>>>>>

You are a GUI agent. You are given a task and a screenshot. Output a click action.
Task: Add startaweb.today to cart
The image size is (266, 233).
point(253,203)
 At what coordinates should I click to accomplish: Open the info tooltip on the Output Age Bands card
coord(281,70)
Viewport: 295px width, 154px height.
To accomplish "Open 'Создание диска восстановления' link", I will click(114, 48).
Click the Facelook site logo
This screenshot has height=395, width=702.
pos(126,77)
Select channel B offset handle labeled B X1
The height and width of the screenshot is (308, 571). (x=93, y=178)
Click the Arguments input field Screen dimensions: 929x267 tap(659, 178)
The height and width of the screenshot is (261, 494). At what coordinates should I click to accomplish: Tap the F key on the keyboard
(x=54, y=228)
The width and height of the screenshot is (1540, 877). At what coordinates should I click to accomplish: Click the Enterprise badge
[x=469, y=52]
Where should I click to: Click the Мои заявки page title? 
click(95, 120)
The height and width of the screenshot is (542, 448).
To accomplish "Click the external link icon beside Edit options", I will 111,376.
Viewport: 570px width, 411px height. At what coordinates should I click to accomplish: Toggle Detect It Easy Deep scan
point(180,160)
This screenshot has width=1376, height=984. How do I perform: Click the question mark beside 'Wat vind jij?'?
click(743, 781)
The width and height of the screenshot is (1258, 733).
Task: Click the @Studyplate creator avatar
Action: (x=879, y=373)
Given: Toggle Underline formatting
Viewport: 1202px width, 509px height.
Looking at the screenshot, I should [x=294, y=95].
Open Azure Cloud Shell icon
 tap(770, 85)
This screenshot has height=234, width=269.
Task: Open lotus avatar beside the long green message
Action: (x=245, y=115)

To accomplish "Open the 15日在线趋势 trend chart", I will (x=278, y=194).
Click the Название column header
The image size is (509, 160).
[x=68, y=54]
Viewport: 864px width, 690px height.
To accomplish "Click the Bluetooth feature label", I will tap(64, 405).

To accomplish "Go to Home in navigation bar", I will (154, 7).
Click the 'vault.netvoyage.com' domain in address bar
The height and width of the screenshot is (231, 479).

<<<<<

Update the records by replacing "Viewport" with "Window size" and leaving everything else unchanged.

**Output below:**
You are a GUI agent. You are given a task and a screenshot. Output a click action.
Task: Add startaweb.today to cart
The image size is (266, 233).
point(253,203)
 At what coordinates should I click to accomplish: Open the info tooltip on the Output Age Bands card
coord(281,70)
Window size: 295px width, 154px height.
To accomplish "Open 'Создание диска восстановления' link", I will click(114, 48).
Click the Facelook site logo
This screenshot has height=395, width=702.
pos(126,77)
Select channel B offset handle labeled B X1
The height and width of the screenshot is (308, 571). (x=93, y=178)
Click the Arguments input field Screen dimensions: 929x267 tap(659, 178)
The height and width of the screenshot is (261, 494). At what coordinates should I click to accomplish: Tap the F key on the keyboard
(x=54, y=228)
The width and height of the screenshot is (1540, 877). At what coordinates should I click to accomplish: Click the Enterprise badge
[x=469, y=52]
Where should I click to: Click the Мои заявки page title? 
click(95, 120)
The height and width of the screenshot is (542, 448).
To accomplish "Click the external link icon beside Edit options", I will 111,376.
Window size: 570px width, 411px height. At what coordinates should I click to accomplish: Toggle Detect It Easy Deep scan
point(180,160)
This screenshot has width=1376, height=984. How do I perform: Click the question mark beside 'Wat vind jij?'?
click(743, 781)
The width and height of the screenshot is (1258, 733).
Task: Click the @Studyplate creator avatar
Action: (x=879, y=373)
Given: Toggle Underline formatting
Window size: 1202px width, 509px height.
Looking at the screenshot, I should [x=294, y=95].
Open Azure Cloud Shell icon
 tap(770, 85)
This screenshot has height=234, width=269.
Task: Open lotus avatar beside the long green message
Action: (x=245, y=115)

To accomplish "Open the 15日在线趋势 trend chart", I will (x=278, y=194).
Click the Название column header
The image size is (509, 160).
[x=68, y=54]
Window size: 864px width, 690px height.
To accomplish "Click the Bluetooth feature label", I will tap(64, 405).

To accomplish "Go to Home in navigation bar", I will (154, 7).
Click the 'vault.netvoyage.com' domain in address bar
The height and width of the screenshot is (231, 479).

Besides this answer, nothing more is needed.